*THE TASKS*
(1) In the comment thread, take the passage that opens with "With this software" and closes with "HoneyBOT (5, Interesting)" and write it out again, swapping "Taiwan" for "Japan".
(2) Answer these about the comment thread:
(a) What did the first commenter implement that made their spam go down?
(b) Which port did the HoneyBOT user detect scans of?
(c) From which country's IPs did the HoneyBOT user definitely get requests?

*EXTRACT TO READ*
»»

Re:China has cheap broadband access (0)

Anonymous Coward | more than 8 years ago | (#15522345)

No spam from France? HAHHAHAHAAHAHAHAHAHAHAHAHAH

Right.

Since implementing a IP block on France, my spam has gone down. I dont need anything from France, ever, let alone spam from your yellow spined country. Quick, surrender, someone has a board with a nail it in.

I've done tests with HoneyBOT (2, Interesting)

Spy der Mann (805235) | more than 8 years ago | (#15522039)

http://www.atomicsoftwaresolutions.com/honeybot.ph p [atomicsoft...utions.com]

With this software emulating an open SOCKS proxy, I've been able to detect several scans of port 1080, and then attempts to send e-mail to different servers around the world (i.e. Israel).

I don't remember if I got requests from Taiwan, but I did get them from South Korean IPs.

Re:I've done tests with HoneyBOT (5, Interesting)

BrynM (217883) | more than 8 years ago | (#15522099)

««

*DATA RECORDS*
»»

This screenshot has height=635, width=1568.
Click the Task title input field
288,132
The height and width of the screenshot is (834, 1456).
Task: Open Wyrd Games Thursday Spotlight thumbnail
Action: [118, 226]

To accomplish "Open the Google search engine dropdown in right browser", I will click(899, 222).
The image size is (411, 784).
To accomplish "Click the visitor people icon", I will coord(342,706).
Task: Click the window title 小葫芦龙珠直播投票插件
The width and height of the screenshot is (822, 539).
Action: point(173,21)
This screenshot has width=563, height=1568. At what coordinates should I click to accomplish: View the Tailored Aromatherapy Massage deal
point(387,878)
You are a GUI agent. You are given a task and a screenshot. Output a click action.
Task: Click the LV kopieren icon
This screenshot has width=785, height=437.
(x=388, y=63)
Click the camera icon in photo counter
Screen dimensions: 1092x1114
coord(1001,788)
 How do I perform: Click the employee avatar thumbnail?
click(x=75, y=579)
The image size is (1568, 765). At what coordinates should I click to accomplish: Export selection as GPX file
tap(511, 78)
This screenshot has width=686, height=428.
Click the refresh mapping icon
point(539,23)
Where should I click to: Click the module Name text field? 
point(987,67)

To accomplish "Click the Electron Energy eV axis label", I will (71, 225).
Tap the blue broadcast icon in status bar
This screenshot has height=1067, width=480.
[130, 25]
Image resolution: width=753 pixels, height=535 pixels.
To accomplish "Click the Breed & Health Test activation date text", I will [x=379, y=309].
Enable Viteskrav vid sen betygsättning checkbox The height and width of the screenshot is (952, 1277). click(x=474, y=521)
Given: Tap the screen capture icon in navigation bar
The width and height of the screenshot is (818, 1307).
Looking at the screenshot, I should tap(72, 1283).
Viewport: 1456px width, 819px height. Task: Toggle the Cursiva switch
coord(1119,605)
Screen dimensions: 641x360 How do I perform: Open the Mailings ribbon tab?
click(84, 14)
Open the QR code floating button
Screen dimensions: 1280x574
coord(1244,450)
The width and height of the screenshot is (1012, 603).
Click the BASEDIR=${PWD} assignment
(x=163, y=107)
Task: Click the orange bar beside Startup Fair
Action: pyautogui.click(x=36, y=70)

««

*OUTPUTS*
(1)
With this software emulating an open SOCKS proxy, I've been able to detect several scans of port 1080, and then attempts to send e-mail to different servers around the world (i.e. Israel).

I don't remember if I got requests from Japan, but I did get them from South Korean IPs.

Re:I've done tests with HoneyBOT (5, Interesting)

(2)
(a) An IP block on France
(b) Port 1080
(c) South Korea